# A2- chroma acrylics- heavy body



## chelelart (May 17, 2016)

Hello all,
I have been using liquitex in my classroom for years. In an attempt to lower my cost I have switched over to Chroma A-2 heavy body acrylics. I sampled a lot of paints and I found them to be the best for the price. Although I now have been noticing that my students will paint one day, 24 hours later paint over the dried layer and the color is picking up from the under layer. I never had these issues with liquitex and as a matter of fact always tell my students that they should not worry about disturbing the lower layer once allowed to dry. Anyone have any experience with this? Or have any idea what we could be doing wrong. We are mixing the leftover liquitex paints with A-2 but also cant imaging why that is an issue. I am stumped.


----------



## M Winther (May 14, 2016)

Different brands of acrylics should be compatible with each other.
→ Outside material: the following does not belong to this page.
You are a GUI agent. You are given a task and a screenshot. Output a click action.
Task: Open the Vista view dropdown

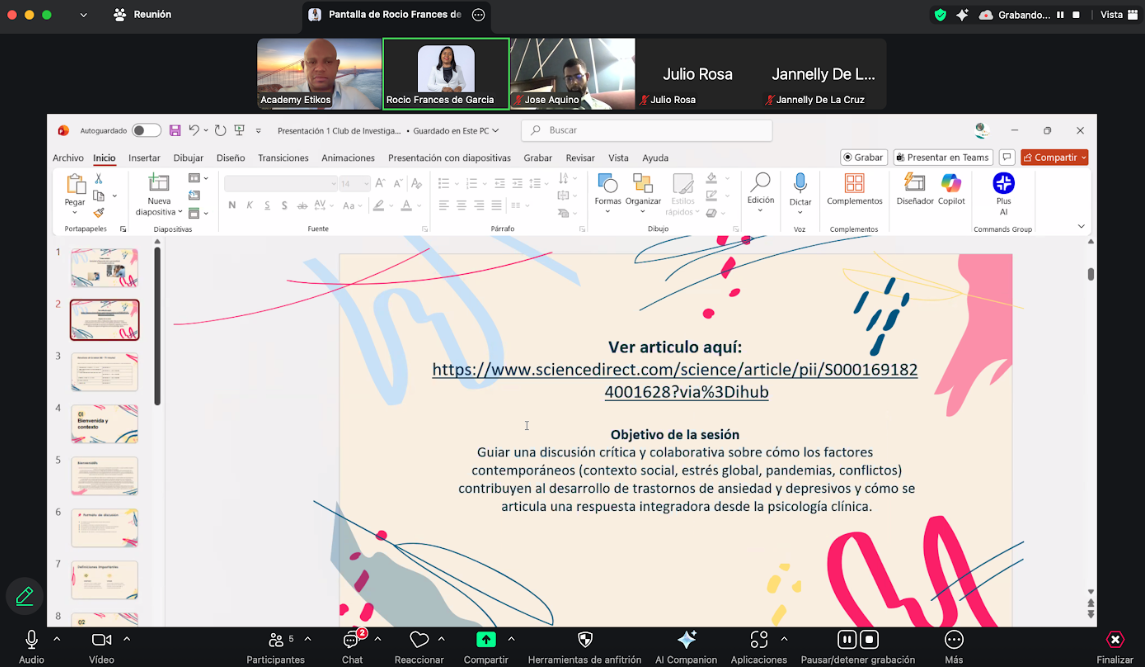(x=1116, y=15)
Nevertheless, the Liquitex binder must be somewhat incompatible with the Chroma binder, so that it slows drying, probably. I can't think of any other explanation. After all, 24 hours is sometimes sufficient for overpainting when using oils! /Mats


----------



## dickhutchings (Oct 6, 2015)

I have seen that problem with Chroma's Ateliar Interactive but that's a feature of the paint. Their binder medium will take care of that.


----------